WHAT THE EXERCISE ASKS:
Your answer should restate each line of the data below word for word.
(RECORDS Opens)
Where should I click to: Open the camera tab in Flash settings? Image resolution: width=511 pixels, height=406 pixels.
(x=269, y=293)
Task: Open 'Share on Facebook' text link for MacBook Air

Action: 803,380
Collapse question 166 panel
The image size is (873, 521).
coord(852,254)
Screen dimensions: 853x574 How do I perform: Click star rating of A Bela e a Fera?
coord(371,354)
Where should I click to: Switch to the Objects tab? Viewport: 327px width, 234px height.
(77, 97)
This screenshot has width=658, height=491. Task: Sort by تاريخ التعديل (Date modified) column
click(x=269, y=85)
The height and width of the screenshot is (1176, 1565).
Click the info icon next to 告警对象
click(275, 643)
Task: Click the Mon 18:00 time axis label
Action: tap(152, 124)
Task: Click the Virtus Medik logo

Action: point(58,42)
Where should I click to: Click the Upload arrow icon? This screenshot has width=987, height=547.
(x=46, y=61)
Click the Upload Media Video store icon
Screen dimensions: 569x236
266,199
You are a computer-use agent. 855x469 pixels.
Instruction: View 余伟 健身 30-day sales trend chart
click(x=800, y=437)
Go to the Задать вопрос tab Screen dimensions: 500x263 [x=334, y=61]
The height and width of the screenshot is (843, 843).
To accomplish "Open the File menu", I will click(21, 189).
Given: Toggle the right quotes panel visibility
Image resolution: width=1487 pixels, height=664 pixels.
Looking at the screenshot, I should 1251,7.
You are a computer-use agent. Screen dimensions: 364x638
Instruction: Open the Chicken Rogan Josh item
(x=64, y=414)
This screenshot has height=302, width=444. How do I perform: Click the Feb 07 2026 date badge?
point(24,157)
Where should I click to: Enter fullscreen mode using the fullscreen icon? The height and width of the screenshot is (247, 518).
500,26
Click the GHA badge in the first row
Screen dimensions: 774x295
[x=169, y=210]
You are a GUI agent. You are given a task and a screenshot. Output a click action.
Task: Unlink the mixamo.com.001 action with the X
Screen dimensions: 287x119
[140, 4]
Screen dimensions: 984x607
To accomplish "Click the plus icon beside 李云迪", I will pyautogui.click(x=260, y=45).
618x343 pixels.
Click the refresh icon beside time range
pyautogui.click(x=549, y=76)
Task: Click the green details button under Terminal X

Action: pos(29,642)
(RECORDS Closes)
WRITTEN ANSWER:
Where should I click to: Open the camera tab in Flash settings? Image resolution: width=511 pixels, height=406 pixels.
(x=269, y=293)
Task: Open 'Share on Facebook' text link for MacBook Air

Action: 803,380
Collapse question 166 panel
The image size is (873, 521).
coord(852,254)
Screen dimensions: 853x574 How do I perform: Click star rating of A Bela e a Fera?
coord(371,354)
Where should I click to: Switch to the Objects tab? Viewport: 327px width, 234px height.
(77, 97)
This screenshot has width=658, height=491. Task: Sort by تاريخ التعديل (Date modified) column
click(x=269, y=85)
The height and width of the screenshot is (1176, 1565).
Click the info icon next to 告警对象
click(275, 643)
Task: Click the Mon 18:00 time axis label
Action: tap(152, 124)
Task: Click the Virtus Medik logo

Action: point(58,42)
Where should I click to: Click the Upload arrow icon? This screenshot has width=987, height=547.
(x=46, y=61)
Click the Upload Media Video store icon
Screen dimensions: 569x236
266,199
You are a computer-use agent. 855x469 pixels.
Instruction: View 余伟 健身 30-day sales trend chart
click(x=800, y=437)
Go to the Задать вопрос tab Screen dimensions: 500x263 [x=334, y=61]
The height and width of the screenshot is (843, 843).
To accomplish "Open the File menu", I will click(21, 189).
Given: Toggle the right quotes panel visibility
Image resolution: width=1487 pixels, height=664 pixels.
Looking at the screenshot, I should 1251,7.
You are a computer-use agent. Screen dimensions: 364x638
Instruction: Open the Chicken Rogan Josh item
(x=64, y=414)
This screenshot has height=302, width=444. How do I perform: Click the Feb 07 2026 date badge?
point(24,157)
Where should I click to: Enter fullscreen mode using the fullscreen icon? The height and width of the screenshot is (247, 518).
500,26
Click the GHA badge in the first row
Screen dimensions: 774x295
[x=169, y=210]
You are a GUI agent. You are given a task and a screenshot. Output a click action.
Task: Unlink the mixamo.com.001 action with the X
Screen dimensions: 287x119
[140, 4]
Screen dimensions: 984x607
To accomplish "Click the plus icon beside 李云迪", I will pyautogui.click(x=260, y=45).
618x343 pixels.
Click the refresh icon beside time range
pyautogui.click(x=549, y=76)
Task: Click the green details button under Terminal X

Action: pos(29,642)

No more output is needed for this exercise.